Wednesday, May 22, 2024

AI Alignment and Security Now!

As far as I know, people charged with 'Alignment' at AI companies are not convinced things are safe enough and some have quit because of it.**  A recent post about an AI company's safety and alignment moved me to drill down a bit to see how things are going. It's worrisome. Things are not going well. It seems as if companies are saying "Trust us, we are working hard to detect any oil spill, and clean it up when it happens", rather than "we are working hard to ensure an oil spill *cannot happen*"

The Imperative of Robust AI Security and Alignment


In a recent comment to an AI executive, I raised concerns about the apparent lack of sophisticated security measures within AI companies. This is particularly troubling given the potential risks associated with advanced AI systems. Here, I would like to expand on these concerns and suggest mechanisms to ensure AI safety and alignment.

The Uncertainty of Controlling Out-of-Control AI Systems

One of the gravest challenges we face is the uncertainty surrounding our ability to stop an out-of-control AI system. As AI technology advances, the risk of developing systems that surpass human intelligence becomes more palpable. While many companies focus on detecting and mitigating the emergence of superhuman AGI, the truth is we may already be dealing with AI systems that exhibit superhuman capabilities in specific domains.

Mechanisms to Induce Responsibility in AI Firms

To address this challenge, we must consider mechanisms that compel AI firms to prioritize safety and alignment. One of the most viable approaches is to hold these firms liable for any damage their AI systems cause. Specifically, they should be held accountable for damage resulting from grossly negligent or sloppy control practices. This legal liability would incentivize firms to adopt rigorous safety and alignment measures, preventing potential catastrophes.

Key Security and Alignment Measures

  1. Deadman Switches: These are automatic fail-safes designed to disable an AI system in the event of a breakdown in oversight and control.

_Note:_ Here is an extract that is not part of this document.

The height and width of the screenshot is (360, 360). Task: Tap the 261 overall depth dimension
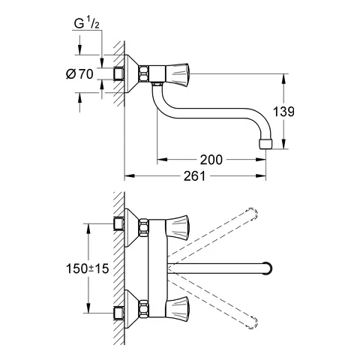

A deadman switch ensures that if human operators lose the ability to manage the AI, the system will automatically shut down or enter a safe mode, preventing unintended actions.

  2. Separated PKI: Public Key Infrastructure (PKI) is essential for securing communications and verifying identities within an AI system. A more sophisticated PKI setup involves an 'm of n' key scheme, where multiple keys are required to perform critical operations. This system should include a separate root key and certificate authority, a fiduciary responsible for verifying data, and a separate verification certificate issuer. This separation of duties enhances security by preventing any single point of failure.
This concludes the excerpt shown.